> **Exercise**
Please return only the lines from the one holding "Open the Grid Orders tab" through the one holding "You are a computer-use", exactly as they appear in the records below, both ends included.

> **Listed entries**

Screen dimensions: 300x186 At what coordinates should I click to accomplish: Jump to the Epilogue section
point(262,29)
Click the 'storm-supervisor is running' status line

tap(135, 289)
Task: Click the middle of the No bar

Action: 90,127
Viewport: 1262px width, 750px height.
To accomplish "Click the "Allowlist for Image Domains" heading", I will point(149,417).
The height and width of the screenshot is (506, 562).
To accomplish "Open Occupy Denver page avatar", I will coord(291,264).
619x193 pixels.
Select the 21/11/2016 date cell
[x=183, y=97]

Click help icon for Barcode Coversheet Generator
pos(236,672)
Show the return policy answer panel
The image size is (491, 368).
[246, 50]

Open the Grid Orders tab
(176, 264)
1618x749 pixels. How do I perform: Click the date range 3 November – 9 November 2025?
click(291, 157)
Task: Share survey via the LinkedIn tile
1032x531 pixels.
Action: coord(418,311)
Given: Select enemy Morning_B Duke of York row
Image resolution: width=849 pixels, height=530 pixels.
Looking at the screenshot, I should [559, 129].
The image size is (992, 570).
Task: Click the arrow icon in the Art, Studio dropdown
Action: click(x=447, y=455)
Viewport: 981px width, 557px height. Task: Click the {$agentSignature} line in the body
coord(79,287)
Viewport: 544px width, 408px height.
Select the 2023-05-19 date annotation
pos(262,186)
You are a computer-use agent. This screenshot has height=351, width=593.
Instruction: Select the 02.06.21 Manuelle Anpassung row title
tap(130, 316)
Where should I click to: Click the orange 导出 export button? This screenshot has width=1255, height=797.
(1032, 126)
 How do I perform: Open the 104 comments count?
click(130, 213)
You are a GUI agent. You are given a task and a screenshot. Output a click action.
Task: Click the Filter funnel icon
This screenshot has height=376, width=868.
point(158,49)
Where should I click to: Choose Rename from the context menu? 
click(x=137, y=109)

> **Response below**
Open the Grid Orders tab
(176, 264)
1618x749 pixels. How do I perform: Click the date range 3 November – 9 November 2025?
click(291, 157)
Task: Share survey via the LinkedIn tile
1032x531 pixels.
Action: coord(418,311)
Given: Select enemy Morning_B Duke of York row
Image resolution: width=849 pixels, height=530 pixels.
Looking at the screenshot, I should [559, 129].
The image size is (992, 570).
Task: Click the arrow icon in the Art, Studio dropdown
Action: click(x=447, y=455)
Viewport: 981px width, 557px height. Task: Click the {$agentSignature} line in the body
coord(79,287)
Viewport: 544px width, 408px height.
Select the 2023-05-19 date annotation
pos(262,186)
You are a computer-use agent. This screenshot has height=351, width=593.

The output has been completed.